Highly anticipated “Suicide Squad” disappoints fans. (Photo Courtesy of Youtube.com)
Suicide Squad is a comic book film from DC comics/Warner Brothers, and the studio’s direct follow-up to the critically panned Batman v. Superman: Dawn of Justice. The film—based on the mildly popular comic book—follows a team of lesser-known DC villains, whom the government conscripts for black-ops missions too dangerous to risk the lives of ordinary soldiers. That premise may sound like the formula for a fun action movie in the vein of Ocean’s Eleven. In reality, however, great performances and a handful of clever lines can’t save the film from its messy script and meandering plot.
Following the events of Batman v. Superman, tough-as nails government operative Amanda Waller (Viola Davis) makes it her mission to find high-security criminals, whom she can force to fight for her against extraordinary threats which have a habit of showing up in the DC universe. The team members—who are not used to following orders—must learn to work together to stop a monstrous enemy.

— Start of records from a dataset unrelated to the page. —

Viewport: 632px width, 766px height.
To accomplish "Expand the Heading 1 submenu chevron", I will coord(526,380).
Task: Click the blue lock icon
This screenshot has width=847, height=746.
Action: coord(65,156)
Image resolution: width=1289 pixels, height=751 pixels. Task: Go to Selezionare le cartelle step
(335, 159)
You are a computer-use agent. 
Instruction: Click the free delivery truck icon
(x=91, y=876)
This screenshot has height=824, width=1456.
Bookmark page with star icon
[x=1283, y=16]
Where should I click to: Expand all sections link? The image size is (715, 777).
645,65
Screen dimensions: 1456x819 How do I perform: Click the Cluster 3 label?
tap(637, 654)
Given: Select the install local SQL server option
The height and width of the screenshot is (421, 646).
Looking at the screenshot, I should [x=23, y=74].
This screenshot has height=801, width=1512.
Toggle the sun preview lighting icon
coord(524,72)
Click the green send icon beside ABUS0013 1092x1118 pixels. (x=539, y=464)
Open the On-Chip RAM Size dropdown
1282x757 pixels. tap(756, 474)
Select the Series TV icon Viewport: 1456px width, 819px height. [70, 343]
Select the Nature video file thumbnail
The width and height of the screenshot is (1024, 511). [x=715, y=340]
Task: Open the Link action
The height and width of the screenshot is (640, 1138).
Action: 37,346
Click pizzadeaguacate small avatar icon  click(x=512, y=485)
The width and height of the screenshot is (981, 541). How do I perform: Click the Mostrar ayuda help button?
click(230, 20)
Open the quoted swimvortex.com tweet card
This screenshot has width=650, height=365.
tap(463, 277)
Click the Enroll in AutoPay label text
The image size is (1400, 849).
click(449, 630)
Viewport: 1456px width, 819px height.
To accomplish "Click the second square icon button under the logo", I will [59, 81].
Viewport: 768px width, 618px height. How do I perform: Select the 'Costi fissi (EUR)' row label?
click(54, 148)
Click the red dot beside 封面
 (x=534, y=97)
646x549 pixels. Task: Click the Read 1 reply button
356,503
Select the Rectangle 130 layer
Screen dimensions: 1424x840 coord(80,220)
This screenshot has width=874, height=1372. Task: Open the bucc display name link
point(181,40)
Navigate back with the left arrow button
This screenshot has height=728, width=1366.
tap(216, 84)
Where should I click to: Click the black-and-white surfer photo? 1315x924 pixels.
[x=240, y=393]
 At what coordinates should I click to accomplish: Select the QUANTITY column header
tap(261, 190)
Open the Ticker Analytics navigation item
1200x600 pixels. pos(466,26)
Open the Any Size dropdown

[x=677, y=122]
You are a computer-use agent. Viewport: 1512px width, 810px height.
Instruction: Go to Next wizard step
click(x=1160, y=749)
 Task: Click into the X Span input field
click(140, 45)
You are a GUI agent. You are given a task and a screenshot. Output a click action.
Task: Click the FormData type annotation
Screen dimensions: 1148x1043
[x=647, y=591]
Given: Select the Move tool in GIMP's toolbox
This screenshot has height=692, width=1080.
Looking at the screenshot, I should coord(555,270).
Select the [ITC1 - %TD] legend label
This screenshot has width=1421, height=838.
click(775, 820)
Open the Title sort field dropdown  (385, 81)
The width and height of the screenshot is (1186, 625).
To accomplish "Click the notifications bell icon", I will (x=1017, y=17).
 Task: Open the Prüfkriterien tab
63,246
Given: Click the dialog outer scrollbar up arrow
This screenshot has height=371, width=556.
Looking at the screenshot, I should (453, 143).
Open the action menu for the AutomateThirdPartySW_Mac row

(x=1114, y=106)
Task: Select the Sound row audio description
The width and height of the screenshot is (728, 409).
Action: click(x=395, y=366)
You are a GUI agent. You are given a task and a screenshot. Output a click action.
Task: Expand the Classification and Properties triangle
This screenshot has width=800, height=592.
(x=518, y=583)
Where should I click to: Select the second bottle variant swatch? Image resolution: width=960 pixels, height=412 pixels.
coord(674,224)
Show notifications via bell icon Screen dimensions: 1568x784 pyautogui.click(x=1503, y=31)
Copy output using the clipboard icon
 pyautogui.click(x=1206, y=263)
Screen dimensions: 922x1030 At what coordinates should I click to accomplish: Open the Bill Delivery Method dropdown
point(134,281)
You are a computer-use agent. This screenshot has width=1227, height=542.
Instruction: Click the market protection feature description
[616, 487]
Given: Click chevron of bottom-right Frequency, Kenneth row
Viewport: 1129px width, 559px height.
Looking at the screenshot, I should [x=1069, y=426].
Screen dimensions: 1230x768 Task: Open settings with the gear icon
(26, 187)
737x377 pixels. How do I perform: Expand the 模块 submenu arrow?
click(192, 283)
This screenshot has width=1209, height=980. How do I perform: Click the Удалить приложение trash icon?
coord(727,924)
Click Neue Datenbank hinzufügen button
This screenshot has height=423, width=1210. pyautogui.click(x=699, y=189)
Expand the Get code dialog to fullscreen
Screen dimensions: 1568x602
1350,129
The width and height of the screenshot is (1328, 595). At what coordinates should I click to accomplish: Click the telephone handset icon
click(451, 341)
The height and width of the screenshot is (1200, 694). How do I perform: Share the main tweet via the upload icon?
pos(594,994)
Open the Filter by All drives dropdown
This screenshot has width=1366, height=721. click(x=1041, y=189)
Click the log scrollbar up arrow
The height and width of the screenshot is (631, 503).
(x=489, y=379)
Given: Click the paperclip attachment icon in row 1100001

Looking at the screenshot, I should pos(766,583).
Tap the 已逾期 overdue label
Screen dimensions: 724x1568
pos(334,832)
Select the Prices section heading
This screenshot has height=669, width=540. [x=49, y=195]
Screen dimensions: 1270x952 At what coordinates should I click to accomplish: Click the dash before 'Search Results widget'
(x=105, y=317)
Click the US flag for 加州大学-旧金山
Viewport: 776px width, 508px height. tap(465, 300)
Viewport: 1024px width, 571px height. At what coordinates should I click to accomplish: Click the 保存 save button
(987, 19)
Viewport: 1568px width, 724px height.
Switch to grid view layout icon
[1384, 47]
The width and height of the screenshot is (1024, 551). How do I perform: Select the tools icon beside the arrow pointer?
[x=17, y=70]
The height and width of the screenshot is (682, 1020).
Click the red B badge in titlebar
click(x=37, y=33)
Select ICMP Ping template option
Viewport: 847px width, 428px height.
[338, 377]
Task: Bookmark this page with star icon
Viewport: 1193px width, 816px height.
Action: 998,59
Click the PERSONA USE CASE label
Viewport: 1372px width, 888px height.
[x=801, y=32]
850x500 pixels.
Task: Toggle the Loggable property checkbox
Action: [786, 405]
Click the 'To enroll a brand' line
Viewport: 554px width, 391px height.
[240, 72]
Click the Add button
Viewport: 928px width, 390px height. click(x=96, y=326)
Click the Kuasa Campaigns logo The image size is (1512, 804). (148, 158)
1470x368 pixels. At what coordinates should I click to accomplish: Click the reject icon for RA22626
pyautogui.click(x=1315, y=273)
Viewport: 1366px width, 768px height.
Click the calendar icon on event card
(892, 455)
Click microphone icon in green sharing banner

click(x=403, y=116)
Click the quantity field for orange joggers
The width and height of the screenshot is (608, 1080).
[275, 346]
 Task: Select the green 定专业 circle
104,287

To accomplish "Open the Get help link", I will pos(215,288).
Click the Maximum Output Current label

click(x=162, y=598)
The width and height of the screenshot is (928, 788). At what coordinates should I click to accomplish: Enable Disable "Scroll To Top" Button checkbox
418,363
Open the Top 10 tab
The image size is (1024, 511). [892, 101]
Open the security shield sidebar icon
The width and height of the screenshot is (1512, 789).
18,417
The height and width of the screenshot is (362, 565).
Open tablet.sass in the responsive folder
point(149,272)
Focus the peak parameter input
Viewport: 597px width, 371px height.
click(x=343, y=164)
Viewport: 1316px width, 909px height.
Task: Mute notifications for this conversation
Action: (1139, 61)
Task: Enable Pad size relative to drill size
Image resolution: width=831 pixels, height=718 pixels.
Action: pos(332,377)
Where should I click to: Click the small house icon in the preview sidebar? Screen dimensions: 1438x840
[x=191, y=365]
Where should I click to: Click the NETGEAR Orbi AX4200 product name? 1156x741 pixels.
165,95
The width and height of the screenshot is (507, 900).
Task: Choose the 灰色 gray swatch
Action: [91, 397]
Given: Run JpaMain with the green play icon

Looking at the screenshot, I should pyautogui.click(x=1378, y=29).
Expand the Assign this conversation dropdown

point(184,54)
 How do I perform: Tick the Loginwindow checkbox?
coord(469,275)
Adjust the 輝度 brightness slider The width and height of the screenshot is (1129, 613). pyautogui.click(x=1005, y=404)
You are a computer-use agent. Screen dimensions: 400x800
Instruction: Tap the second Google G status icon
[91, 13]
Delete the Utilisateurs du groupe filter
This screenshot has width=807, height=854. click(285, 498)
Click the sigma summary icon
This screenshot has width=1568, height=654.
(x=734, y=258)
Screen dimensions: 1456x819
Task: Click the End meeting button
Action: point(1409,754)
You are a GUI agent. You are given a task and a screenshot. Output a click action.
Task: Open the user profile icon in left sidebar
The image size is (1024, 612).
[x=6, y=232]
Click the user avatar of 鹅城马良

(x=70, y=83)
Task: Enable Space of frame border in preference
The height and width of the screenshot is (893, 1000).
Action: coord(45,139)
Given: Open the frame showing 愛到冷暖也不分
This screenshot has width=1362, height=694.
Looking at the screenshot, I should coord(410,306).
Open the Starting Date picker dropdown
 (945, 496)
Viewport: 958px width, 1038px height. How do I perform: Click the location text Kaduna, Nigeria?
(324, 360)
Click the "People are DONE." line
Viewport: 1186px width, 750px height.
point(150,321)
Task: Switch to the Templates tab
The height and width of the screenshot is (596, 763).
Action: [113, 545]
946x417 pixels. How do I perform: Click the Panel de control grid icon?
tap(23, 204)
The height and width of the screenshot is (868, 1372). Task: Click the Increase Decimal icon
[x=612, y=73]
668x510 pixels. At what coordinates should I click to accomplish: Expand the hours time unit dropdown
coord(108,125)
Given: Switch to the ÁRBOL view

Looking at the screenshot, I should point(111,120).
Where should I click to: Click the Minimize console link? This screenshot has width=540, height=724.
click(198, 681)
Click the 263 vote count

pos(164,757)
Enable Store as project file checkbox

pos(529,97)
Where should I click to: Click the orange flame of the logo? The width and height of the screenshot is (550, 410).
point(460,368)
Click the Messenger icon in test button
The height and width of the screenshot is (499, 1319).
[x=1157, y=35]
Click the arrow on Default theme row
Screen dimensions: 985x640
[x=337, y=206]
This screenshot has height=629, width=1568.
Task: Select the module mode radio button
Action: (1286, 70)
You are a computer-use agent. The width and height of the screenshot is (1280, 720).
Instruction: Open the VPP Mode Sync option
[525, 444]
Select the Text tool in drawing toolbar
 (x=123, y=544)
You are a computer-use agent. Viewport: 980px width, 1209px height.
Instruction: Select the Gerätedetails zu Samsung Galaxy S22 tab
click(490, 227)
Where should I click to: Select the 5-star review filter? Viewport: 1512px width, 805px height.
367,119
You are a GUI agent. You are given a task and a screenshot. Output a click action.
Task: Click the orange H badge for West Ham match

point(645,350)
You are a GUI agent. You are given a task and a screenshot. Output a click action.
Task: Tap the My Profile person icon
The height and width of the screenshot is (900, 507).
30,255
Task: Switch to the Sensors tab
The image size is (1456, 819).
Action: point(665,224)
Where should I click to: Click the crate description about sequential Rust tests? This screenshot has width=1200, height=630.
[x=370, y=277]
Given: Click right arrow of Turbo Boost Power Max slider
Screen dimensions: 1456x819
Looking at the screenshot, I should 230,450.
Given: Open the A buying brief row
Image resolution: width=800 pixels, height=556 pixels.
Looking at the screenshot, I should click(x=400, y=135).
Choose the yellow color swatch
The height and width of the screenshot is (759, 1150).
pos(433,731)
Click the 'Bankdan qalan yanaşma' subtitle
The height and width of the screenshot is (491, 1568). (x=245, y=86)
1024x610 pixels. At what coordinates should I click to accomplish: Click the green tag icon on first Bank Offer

Once that plot is established, writer/director David Ayer (End of Watch, Fury) introduces the audience to the heroes of the piece: Colonel Rick Flagg (Joel Kinnaman) commands a team which includes: the assassin Deadshot (Will Smith), Flash villain Captain Boomerang (Jai Cortney), vengeful sword-wielder Katanna (Karen Fukuhara), The Joker’s henchwoman Harley Quinn (Margot Robbi), and other captured DC villains. The plot is mainly straightforward, with a dangerous enemy being introduced, and the team being tasked with neutralizing the threat. The problem lies in the fact that the story skips around a lot; the team members aren’t introduced all at once, and the subplot with The Joker (Jared Leto) is haphazardly shoehorned into various sections of the narrative. The climax is also muddled and occasionally hard to follow.
Suicide Squad’s saving grace is its memorable performances and fun atmosphere. There are plenty of moments throughout the movie where the mood is lightened by a fun quip or an old pop song. The actors all play off each other nicely, and the character arcs are engaging and believable, if a little rushed it times. The visuals (barring some moments near the end) are impressive, and the kinetic nature of the action scenes matches the quirkiness of the characters. The members of the squad are so likeable that you really root for them, and wish they had a better film to showcase them.
The characters in the film are teeming with personality, but hampered by the ramshackle narrative. The squad members’ various introductions are fun and engaging, but very short. The rushed script—rumored to be completed in four weeks—gives little room for character development beyond a few exposition scenes, and the actors’ excellent portrayals of their characters. Most members of the team have a moment to shine—such as the pyro-kinetic Diablo (Jay Hernandez)—and have fun, unique personalities. However, only Deadshot and Harley Quinn are fully fleshed out characters. Kinnaman’s Rick Flagg, Courtney’s Captain Boomerang, and Davis’s Amanda Waller are played well, but sometimes revert to archetypes with the sole purpose of moving the plot forward.
Suicide Squad features a great cast of characters, and a fun atmosphere which doesn’t compromise the seriousness of the narrative. There’s a good movie in here, somewhere, struggling to get out. Unfortunately, the messy script and disappointing climax ultimately proves be too much to handle for this ragtag team.